XIV LEGISLATURA

PROGETTO DI LEGGE - N. 1055




        Onorevoli Colleghi! - Esistono nel nostro Paese numerose attività professionali finalizzate ad assicurare il benessere dell'uomo, che vengono esercitate per lo più in strutture private e da operatori formatisi all'estero, dove sono riconosciute le professioni di chiropratico, naturopata e osteopata, o presso scuole private situate in Italia.
        Le attività disciplinate dalla presente proposta di legge hanno in comune la caratteristica di operare nell'ambito della cura, della prevenzione e del mantenimento dello stato di benessere delle persone e dell'incremento della loro vitalità, senza prevedere per l'esercizio di tali professioni la necessità di aver conseguito una laurea in medicina, prevedendo che gli operatori abbiano una specifica laurea in chiropratica, ovvero ottenuto un diploma specifico.

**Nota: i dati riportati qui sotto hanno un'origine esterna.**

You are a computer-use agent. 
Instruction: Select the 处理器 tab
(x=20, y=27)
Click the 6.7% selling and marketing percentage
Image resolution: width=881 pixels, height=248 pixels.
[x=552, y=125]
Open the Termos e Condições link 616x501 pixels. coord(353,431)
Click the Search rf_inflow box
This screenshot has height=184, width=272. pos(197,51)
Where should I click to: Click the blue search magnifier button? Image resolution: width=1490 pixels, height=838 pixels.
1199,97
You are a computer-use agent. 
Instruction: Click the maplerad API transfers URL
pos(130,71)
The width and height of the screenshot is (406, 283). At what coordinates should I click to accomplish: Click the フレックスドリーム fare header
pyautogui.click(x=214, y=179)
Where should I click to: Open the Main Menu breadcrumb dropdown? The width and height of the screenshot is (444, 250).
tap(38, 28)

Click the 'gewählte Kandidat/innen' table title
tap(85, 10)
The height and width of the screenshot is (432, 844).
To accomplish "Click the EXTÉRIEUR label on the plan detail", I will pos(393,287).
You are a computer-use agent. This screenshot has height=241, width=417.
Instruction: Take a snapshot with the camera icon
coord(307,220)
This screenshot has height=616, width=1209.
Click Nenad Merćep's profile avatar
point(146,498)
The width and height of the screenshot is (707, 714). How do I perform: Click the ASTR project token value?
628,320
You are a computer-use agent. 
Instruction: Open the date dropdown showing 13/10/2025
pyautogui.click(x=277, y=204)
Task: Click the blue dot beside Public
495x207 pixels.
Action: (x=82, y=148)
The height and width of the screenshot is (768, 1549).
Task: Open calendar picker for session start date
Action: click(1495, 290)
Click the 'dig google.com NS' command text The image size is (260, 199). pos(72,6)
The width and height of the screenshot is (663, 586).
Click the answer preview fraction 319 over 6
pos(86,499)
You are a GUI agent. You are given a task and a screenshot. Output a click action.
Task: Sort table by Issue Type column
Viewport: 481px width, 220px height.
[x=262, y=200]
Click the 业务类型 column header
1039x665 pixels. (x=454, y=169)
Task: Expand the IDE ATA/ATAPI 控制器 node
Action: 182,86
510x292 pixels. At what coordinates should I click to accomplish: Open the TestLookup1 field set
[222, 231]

        In un momento storico di grande circolazione tra Stati delle merci, delle persone e quindi delle idee e delle professioni, appare opportuno inserire nel nostro ordinamento giuridico un nucleo di norme in grado di assicurare un quadro minimo di garanzie per questi operatori ma anche e soprattutto per la delicata categoria di utenti che ad essi si rivolgono, ovvero "i pazienti".
        Il diritto alla salute, sancito dalla nostra Costituzione, può essere pienamente esercitato solo in presenza di un accettabile livello di libertà di scelta terapeutica, ovvero della possibilità di rivolgersi ad una vasta gamma di soggetti qualificati in grado di fornire prestazioni idonee al mantenimento ed al miglioramento dello stato di salute delle persone.
        In analogia con quanto avviene nella medicina convenzionale, che prevede professioni sanitarie anche per non medici operatori, la presente proposta di legge prevede per la medicina non convenzionale professioni sanitarie per operatori non medici; nei primi articoli si prevede il riconoscimento esplicito e la definizione, nell'ambito di una maggiore libertà di scelta terapeutica, di professioni generalmente nate e diffuse all'estero spesso da secoli, fino ad oggi esercitate ai margini della medicina tradizionale e pertanto definite non convenzionali.
        Le professioni sanitarie oggetto della presente proposta di legge, che tuttavia non esauriscono tutte le attività di prevenzione, di mantenimento dello stato di benessere delle persone e di incremento della loro vitalità, oggi esercitate in Italia, sono la naturopatia, l'osteopatia, la chiropratica, lo shiatsu ed il massaggio riflessologico, ovvero le professioni più praticate ma anche le più insegnate, e quindi quelle che maggiormente necessitano di tutela.
        E' istituita (articolo 3) una Commissione permanente presso il Ministero dell'istruzione, dell'università e della ricerca, incaricata di verificare i programmi dei corsi impartiti dagli istituti e dalle università pubbliche e private abilitati a rilasciare diplomi di operatore non medico per le professioni citate, che riconosce i titoli di studio equipollenti conseguiti al di fuori dell'Unione europea; sono inoltre fissati i requisiti minimi in termini di ore di lezione e di anni di durata dei corsi di studio. La presente proposta di legge istituisce specularmente dei registri per le professioni sanitarie non convenzionali, che sono però tenuti presso gli istituti pubblici o che il Ministero dell'istruzione, dell'università e della ricerca ha riconosciuto idonei a formare tali professionalità.